- Jobs -
1 > Summarize the text about Remont below in two sentences.
2 > Decide whether each statement agrees with the text about Remont below. Answer yes or no for each, and quote the deciding words of the text.
(a) Post Remont hosted video art and performance art.
(b) Gajewski began living in Amsterdam in 1985.
(c) Gajewski writes to his children in French.
3 > According to the text about Remont below, what interrupted the activities of Post Remont?

- Source -
**********

From 1978 to 1981 Remont was probably the most important spot on punk community’s map of Warsaw. It hosted concerts and Sound Clubs (rock, world, reggae, and ska music events), as well as meetings of fans and artists. Gajewski photographed the colourful punk community, shot films with musicians, e.g. Tilt Back in 1980 and Passenger in 1984, published a cassette tape with the recordings of performances during the 1st Polish New Wave Festival in Kołobrzeg in 1980, and finally, published the PUNK, Post, and Post Remont leaflets and fanzines.
Meanwhile, in 1978, Galleria Remont closed down and was replaced by Post Remont, a centre focused on education and cultural activism, open to new trends, styles, and genres, breaking with a typical profile of a gallery. Punky, experimental Post Remont was an act of defiance both aimed at the world of conceptual art, visibly exhausted in the late 1970s, and at the trivial and idle popular culture offered by entertainment industry. Post Remont hosted presentations of artists’ books, mail art, video art, happenings and performance art. Its activities were interrupted by the introduction of the martial law in December 1981.
Shortly afterwards, at the beginning of the following year Gajewski left for Amsterdam, where he continued his artistic activities. He presented his complicated life story in Identity, a 1985 film addressing the issues of origins, religion, language, and fatherland from the perspective of a Polish immigrant in Amsterdam. “I was born in Bialystok, Poland, the home-town of Ludwik Zamenhof, the creator of the Esperanto language. (Esperanto was designed as an international language.) Since 1982, I have lived in Amsterdam, The Netherlands. Here I communicate with people in English. My children, Eliza and Pierre, write to me in French and I answer them by recording my voice on an audio cassette (I cannot write in French). I was taught Russian for 11 years, as was every educated Polish citizen, but I cannot identify myself with that language. Slowly but surely I am forgetting my mother tongue and, at the same time, my English is too poor for me to adequately express myself. Say hello to Ludwig Wittgenstein, but tell him that besides language there is also FEELING.”

**********

- Data section -
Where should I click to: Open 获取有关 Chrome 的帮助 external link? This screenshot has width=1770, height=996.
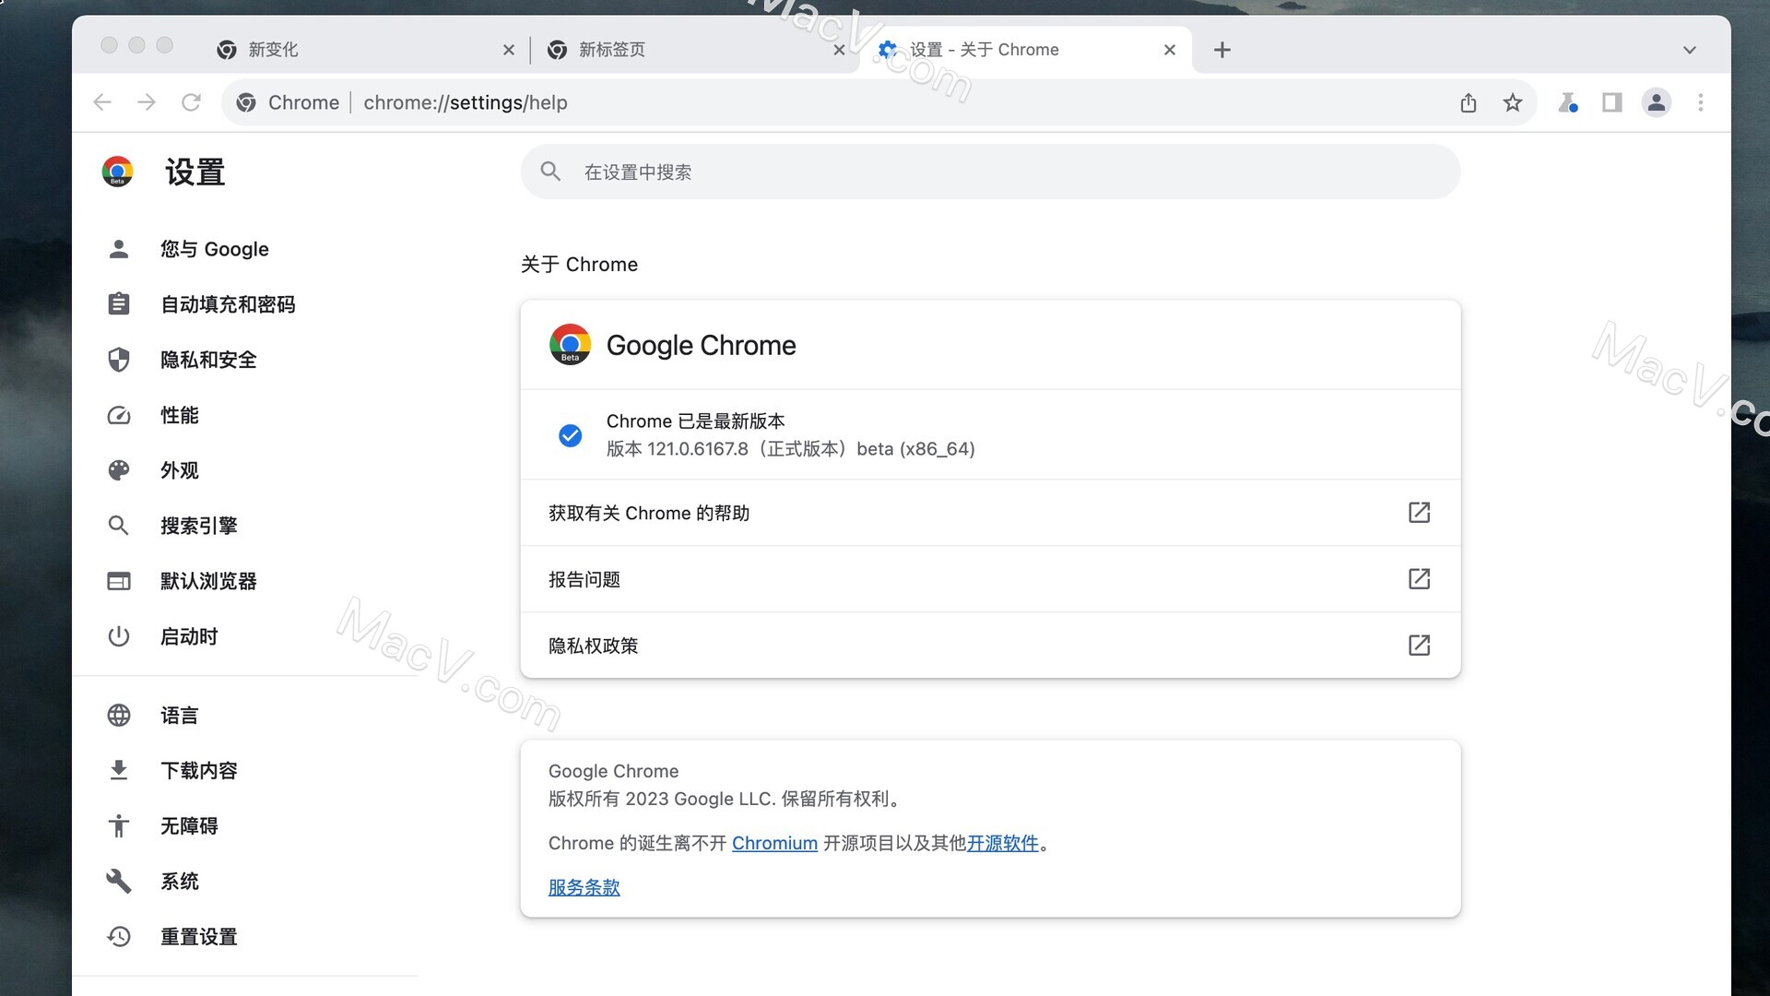tap(1418, 512)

**********

- Solutions -
1 > From 1978 to 1981 Remont was probably the most important spot for Warsaw's punk community, and Gajewski photographed that community, made films with musicians and published leaflets and fanzines. Galleria Remont was replaced in 1978 by Post Remont, an experimental center for education and cultural activism whose work was interrupted by martial law in December 1981, after which Gajewski left for Amsterdam and in 1985 made Identity, a film about origins, religion, language and fatherland from a Polish immigrant's perspective.

2 >
(a) Yes: "Post Remont hosted presentations of artists’ books, mail art, video art, happenings and performance art."
(b) No: "Since 1982, I have lived in Amsterdam, The Netherlands."
(c) No: "I answer them by recording my voice on an audio cassette (I cannot write in French)."

3 > The introduction of martial law in December 1981.